Australia, is currently undergoing significant supply chain issues as a result of Omicron, and the global shortage of products and materials is putting a large strain on almost every industry.

In the early days of the pandemic, the country's medical supply chain was strained but consumers were largely spared (save, perhaps for the Great Toilet Paper Crisis of 2020). This time the issues are much more systemic.
Mark Prendergast, global markets director at US industrial bakery business AB Mauri reflects on Australia’s current state and likens it to what the US was experiencing at the beginning of the global pandemic in 2020.
“For a long time, Australia just operated in a bubble. While they had all the same rules around planned entry, cleanliness, mask wearing, they never had to deal with the staff absences as a consequence of isolation,” Prendergast said.
Prendergast worked in the US with AB Mauri from 2012 to 2020 as the managing director of the North American branch.
AB Mauri calls themselves a bakery technology company whose customers range from industrial bakeries to the “mum and dad” bakeries. Their core capabilities lie within industrial baking supplying yeast and dry baking ingredients primarily, as the US is the largest baking industry in the world.
To put it in perspective, one of AB Mauri’s customers have 72 industrial bakeries scattered across the US, whereas Australia does not have 72 industrial bakeries nationally.
Like every business, AB Mauri was impacted by the global pandemic as people in lockdown began to try and bake the boredom away by kneading their way through various bread recipes.
Since Australia opened its borders — both state and national — in late 2021, the country is now experiencing the same Covid related issues the US did a few years prior.

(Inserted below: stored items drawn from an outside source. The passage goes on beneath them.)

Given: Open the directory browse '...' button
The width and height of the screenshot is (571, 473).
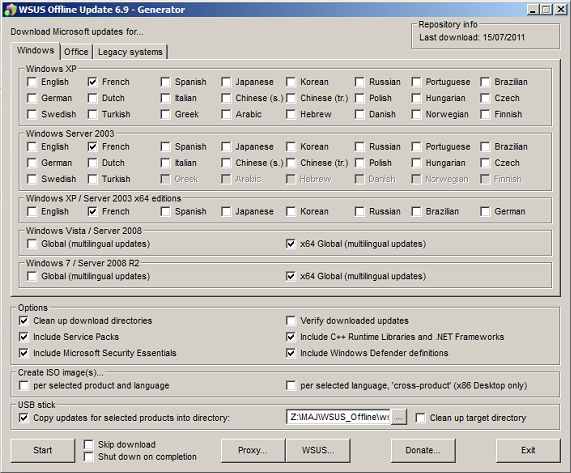Looking at the screenshot, I should [399, 418].
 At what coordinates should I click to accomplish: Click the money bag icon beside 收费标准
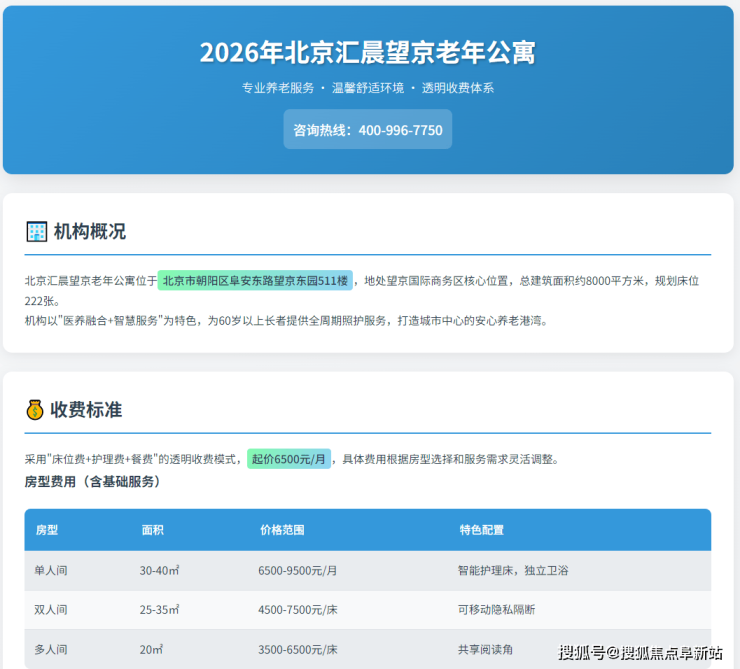[x=35, y=410]
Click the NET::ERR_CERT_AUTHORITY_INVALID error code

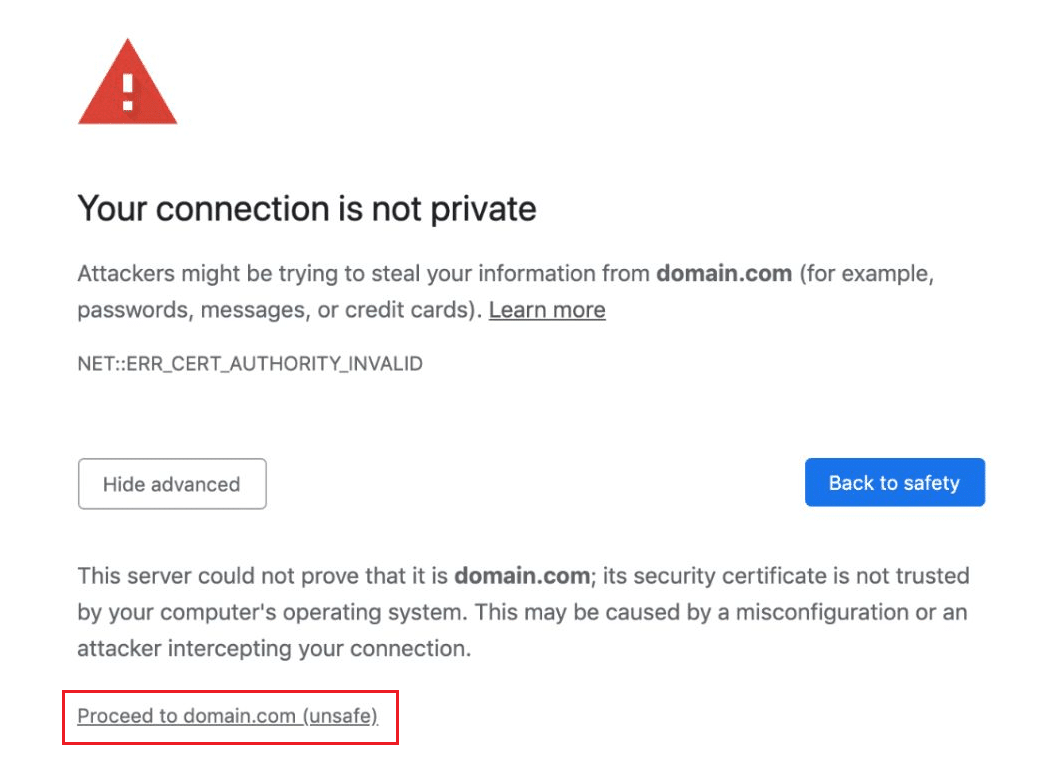point(250,364)
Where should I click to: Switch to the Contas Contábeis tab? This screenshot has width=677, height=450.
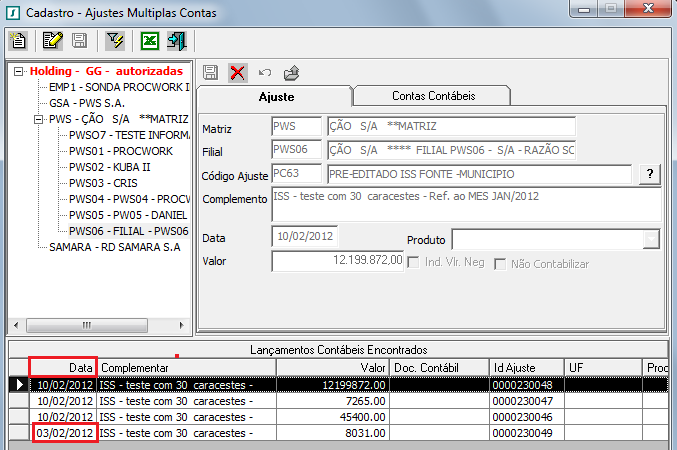pos(432,96)
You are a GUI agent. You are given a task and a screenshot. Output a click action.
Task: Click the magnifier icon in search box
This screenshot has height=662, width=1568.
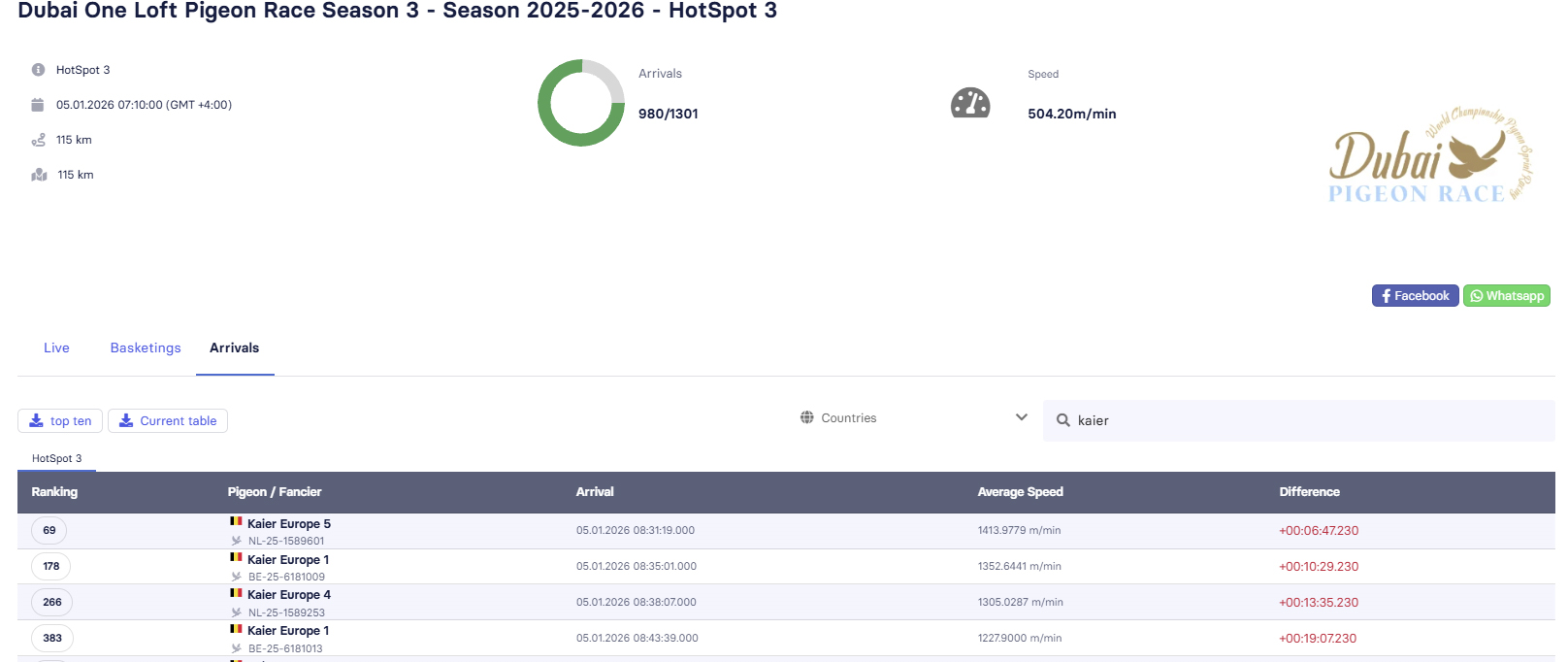point(1062,420)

Prendergast noted Australia is dealing with a staff availability issue due to the lack of casual and overseas workers.
“You don't have temporary workers available either. One thing I've noticed, that's a bit different is I'm listening to people in businesses around me now talk about staff shortages. Whereas that's was the case the US had in 2020,” he said.
Prendergast said in 2020 the procedures were the same in Australia and the US. However, because of the bubble Australia had they didn’t have the disruption to the businesses that the US had during that time.
He said organisations are taking up SKU rationalisation to help with the supply chain disruption. This is when retailers and supermarkets determine which products need to be kept or discontinued to reduce costs and cut down on procurement complexities.
“You see it in supermarkets now, certain products aren't available and whole shelves are empty. It's because people are having to make decisions about what they supply and where they supply it. That is the exactly the same thing we did in 2020 in the US,” Prendergast said.
Looking back at how Prendergast tackled his supply chain issues in the US, he said for business continuity managers he would advise looking at the sales and operations planning (S&OP) process and identify the critical suppliers. He would also figure out where the strengths and weaknesses are in the business.
“Look at your carrying inventory levels of key raw materials and even if you think they're fine, carry more, especially of non-perishable items with longer shelf life, particularly things like specialised packaging,” he said.
“Particularly if that packaging was coming from offshore, because none of us predicted what was going to happen.”
Despite putting in the proper S&OP processes when he started back in 2012 and fine tuning them over the years, when the pandemic hit, Prendergast said every side of the business was struggling.
With shipping, Prendergast said their industry was blindsided by the long delays and never anticipated that bottleneck.
From this entire experience Prendergast offers this advice, “Look at the key raw materials and look at the key inputs. I'd be carrying more inventory, onshore closer suppliers and I would be stress testing that.”